Figure 1: Relative distribution of Top Level Domains (TLDs) in the Dutch blogs over time.
A second way to answer the question ‘Where do bloggers blog?’, complementing the TLD analysis, is by visualizing the variety and proportion of blog platforms used in the Dutch blogosphere. This requires basic background knowledge of blog platforms. With the use of Google Refine, “a power tool for working with messy data”  we ‘coded’ each of the blog platforms in GREL (Google Refine Expression Language) to automatically search, transform and count the platforms in our set of URLs. The results are presented in Figure 2, a custom made visualization combining the blog platform analysis with the self–hosted software analysis as discussed in the next section.
The graph shows the rise and popularity of Blogger’s platform, Blogspot, in the beginning of 2000. The decline of Blogspot coincides with the rise of the Web–Log.nl blogging platform, and other Dutch blog platforms such as BlogNL, Blogo, Blogse, Punt and Blogeiland. Figure 2 clearly shows how from 2004–2005 onwards Dutch bloggers — except for a relatively small number of Blogspot and WordPress.com users — shift to Dutch platforms, which are orange color–coded. Only a few bloggers remain on legacy platforms such as Pitas, which no longer accept new members but are still functional for old members.
Dutch software and platforms play an important role in the Dutch blogosphere and between 2004 and 2009 over 40 percent of all bloggers use Dutch blog software or Dutch blog platforms. When zooming into the use of platforms only, in 2009 almost all bloggers on blog platforms make use of Dutch platforms (see Figure 3) .
Figure 2: Relative distribution of self–hosted blog software & blog platforms in Dutch blogs.
Figure 3: The relative amount of Dutch blog platforms over time compared to other blog platforms.
Self–hosted software analysis
URLs were analyzed to investigate the distribution of TLDs and platforms used in the Dutch blogosphere. The outcome suggests that the early Dutch bloggers did not use blog platforms. In general, they preferred to manually create their blogs, written in HTML or they used specifically designed self–hosted blog software. In HTML, the reverse–chronology, which is considered to be a key characteristic of blogs (Blood, 2004; boyd, 2006), had to be manually enforced in order to place the latest blog post on top. In order to include these kinds of blogs in our analysis we developed a method going beyond the blog’s URL. We searched within the page’s source code to look for the URL referencing the software powering the blog to create an accurate list of blog software.

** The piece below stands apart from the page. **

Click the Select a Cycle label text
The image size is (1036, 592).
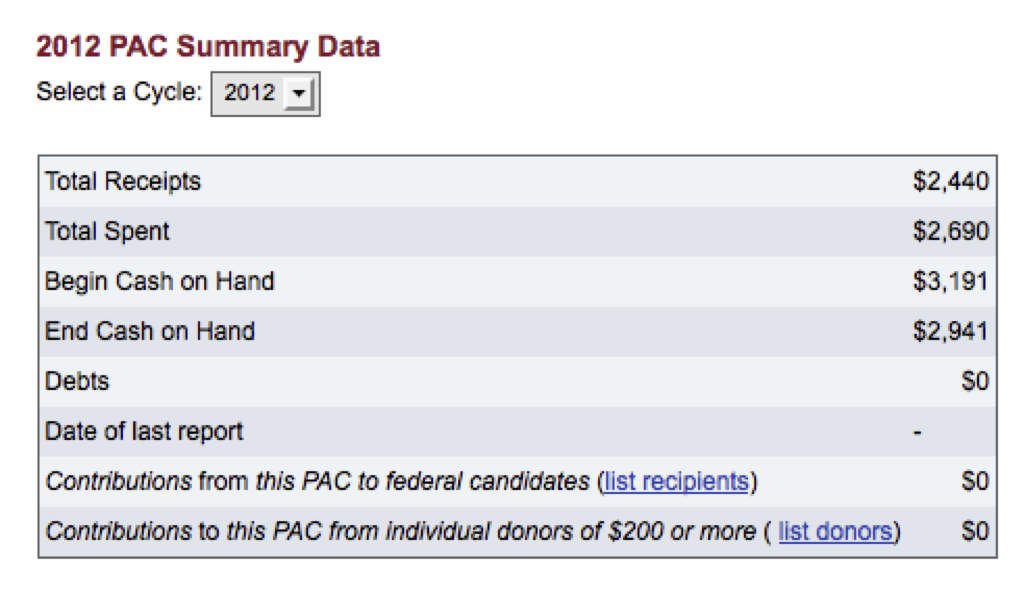(119, 92)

Initially, the list was compiled by analyzing maps (see Section 4) and then refined with newly discovered blog software throughout the research project. To compile the list of self–hosting software, we used the reflexivity of bloggers. Typically, bloggers tend to analyze and describe the practice of blogging (Hourihan, 2002; Blood, 2002). When researching our initial list of software, we found blog posts comparing or mentioning different types of software (for an example, see Figure 4). For each year we searched the source code of the collection of archived blog front pages for the presence of the blog software types with the Source Code Search tool . The results were editorially checked to establish whether the reference to the software implied that the blog was indeed running on it. Especially in the beginning, references to self–hosted blog software were not standardized. In later years the ‘powered by’ button in the side bar or footer became standard for most self–hosting software.
Figure 4: “Not tonight love/I’m busy playing around with Weblog software”.

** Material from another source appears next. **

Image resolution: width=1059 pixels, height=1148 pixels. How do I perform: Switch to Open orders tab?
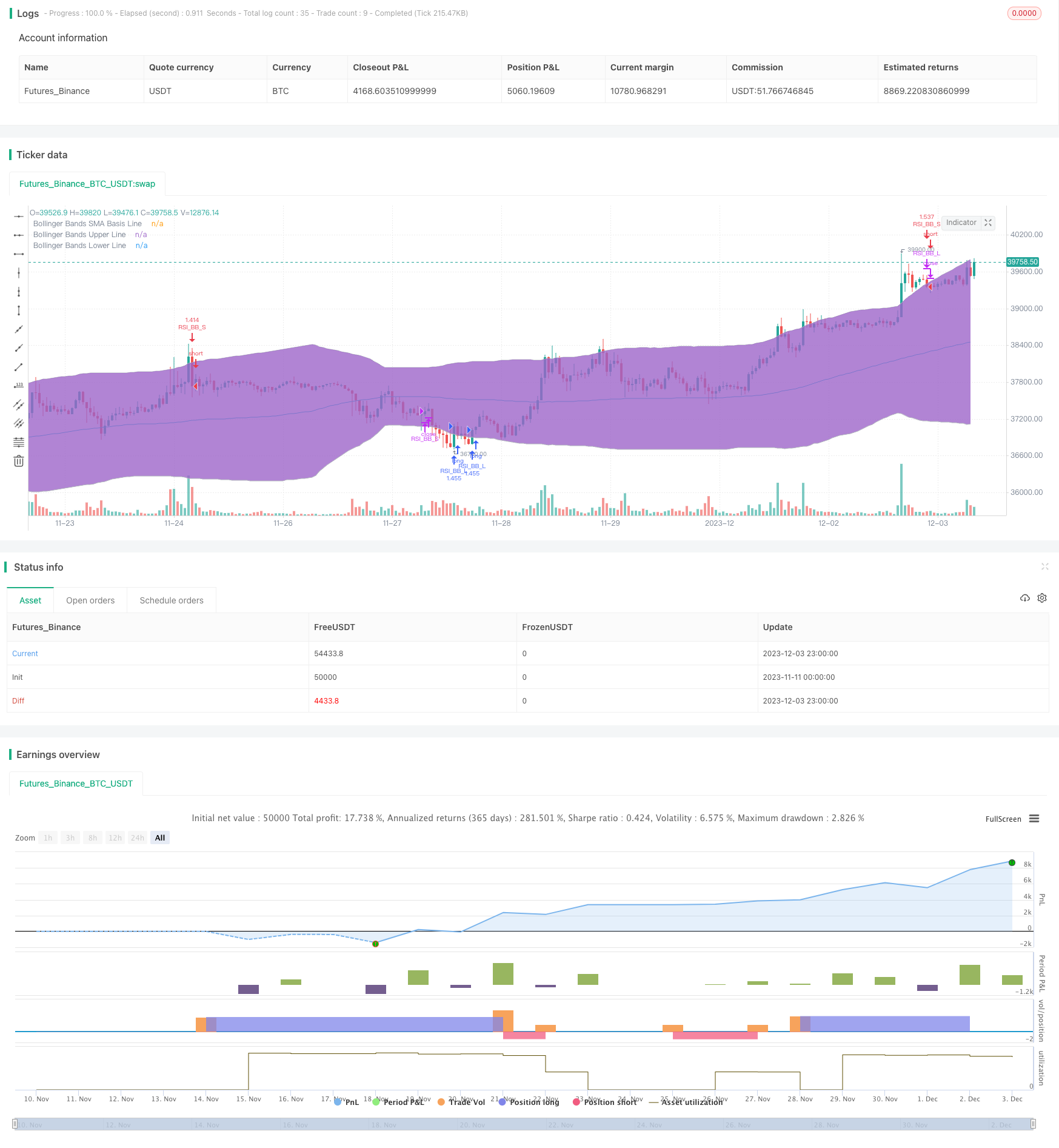[x=90, y=600]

Contrary to the blog platform counts, the self–hosted blog software results suggest that the Dutch blog software Pivot/PivotX has been powering Dutch blogs from the start; it appears to have been the most frequently used software in the heydays of Dutch blogging. The decline of Blogger, the first blog platform used by Dutch bloggers, coincides with the rise of Blogspot — Blogger’s platform. Furthermore, the bar graph shows a boost of blogs powered by WordPress.org in the blogosphere from 2006 onwards. Movable Type and the Belgian Nucleus have a small but loyal share of bloggers running the software.
In terms of blog software and blog platforms, the peak of Dutch blogs was around 2005 for platforms and 2006 for software. Notably, the share of self–hosted software exceeds one–click publishing platforms, which even the bloggers themselves had not expected. A number of posts from early bloggers express fear that soon everybody will be blogging; some others voice rivalry between self–hosting bloggers and platform bloggers (for an example, see Figure 5). A next step in further developing this methodology is to formalize the various types of references to software, throughout the years, and design queries to automate the collection and analysis process of the results.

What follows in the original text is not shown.